In his 4th year of university, he made his film debut as the lead actor in Mercury Man (2006), (Note: Credited as Vasan Kantha-oo) for which he trained in Muay Thai and other forms of fighting.

While the movie was a flop and panned by critics, his performance has received mixed reviews. IGN's Jenna Busch wrote, "Khantaau is probably the best of the lot, which is surprising considering this is his first film." John Li from moviexclusive.com wrote, "Playing Mercury Man is a decent and endearing Vasan Kantha-u, who looks determined to save the world with the correct dose of angst and resolution." On the other hand, molodezhnaja.ch called him "ashen-faced", and brns.com stated that he had "the acting chops of a piece of firewood and the charisma of used chalk".
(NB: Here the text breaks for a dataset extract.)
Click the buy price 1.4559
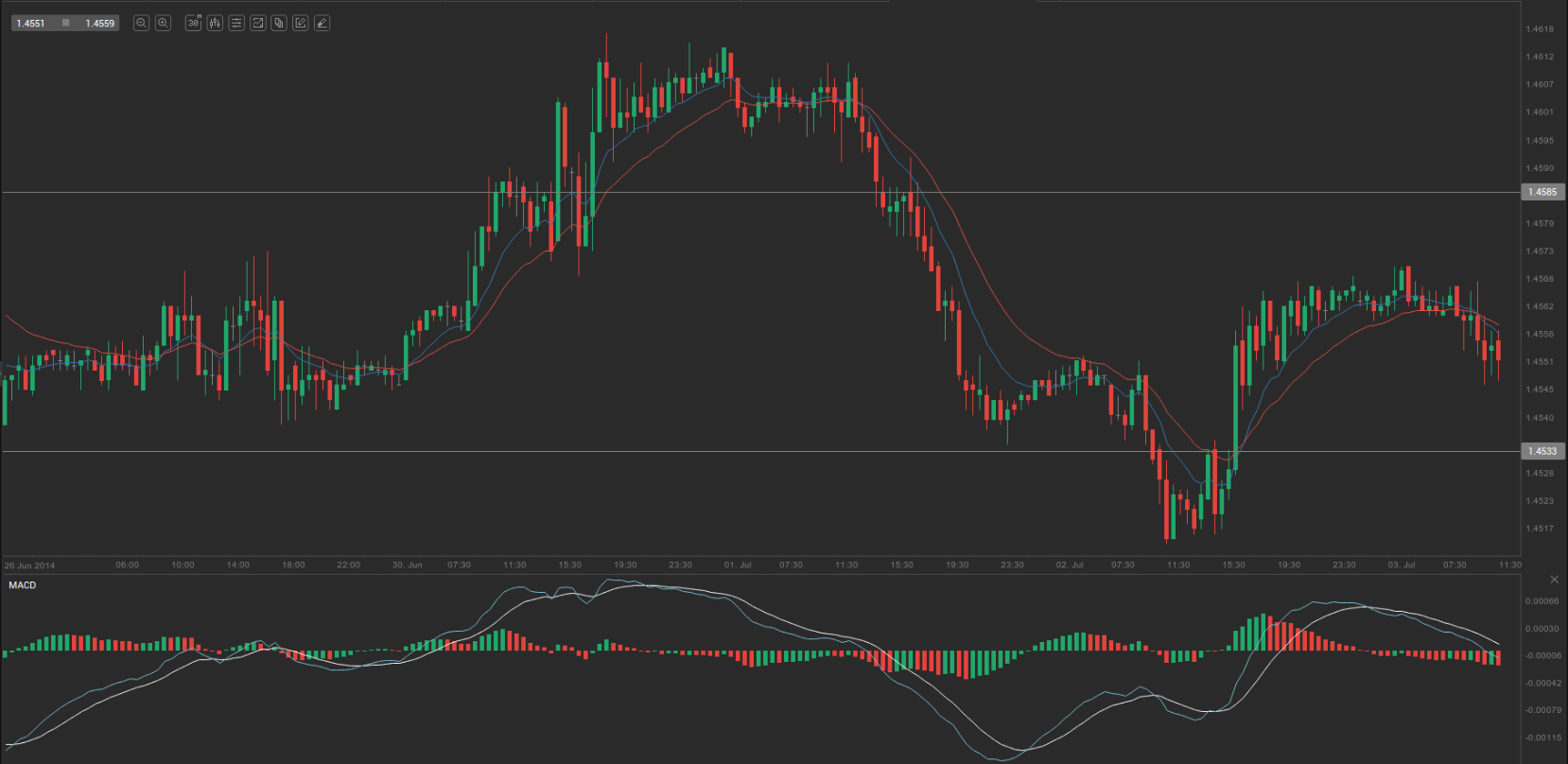The image size is (1568, 764). click(x=99, y=23)
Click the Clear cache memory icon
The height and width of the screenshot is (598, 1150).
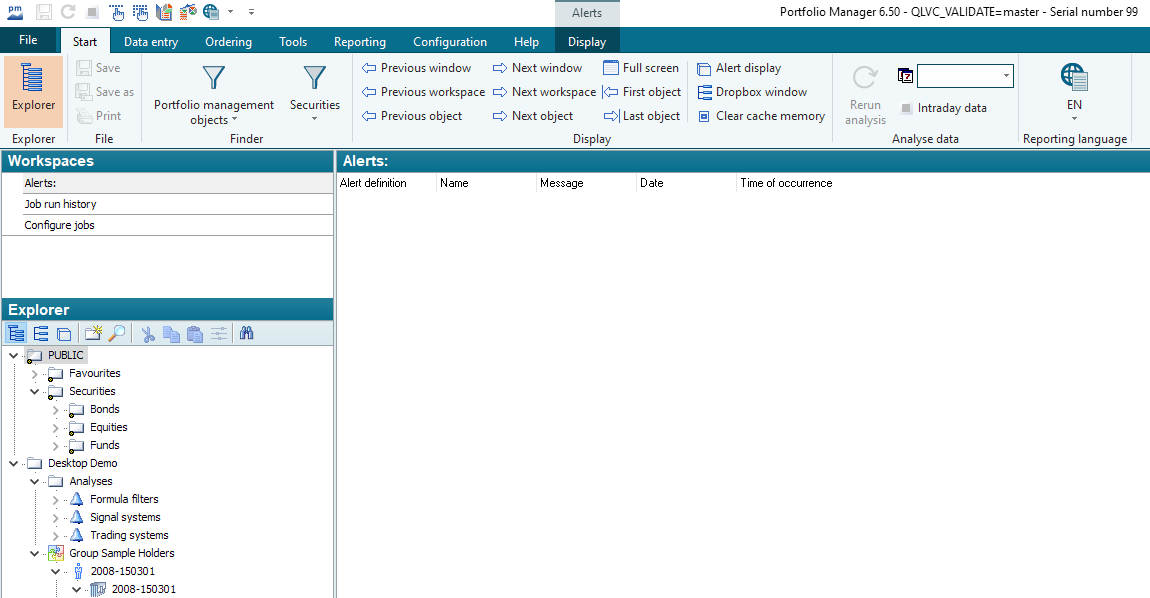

Khantaau was set to star in the thriller Burn (2008), but was replaced with Chalad Na Songkhla— rumoured to be due to the film's leading actress Bongkoj Khongmalai, which she denied. The film's director Peter Manus stated that the lead actor was changed because filming schedules didn't match up, as Khantaau had to focus on his studies; while the actor said that he wasn't directly informed about the decision to replace him.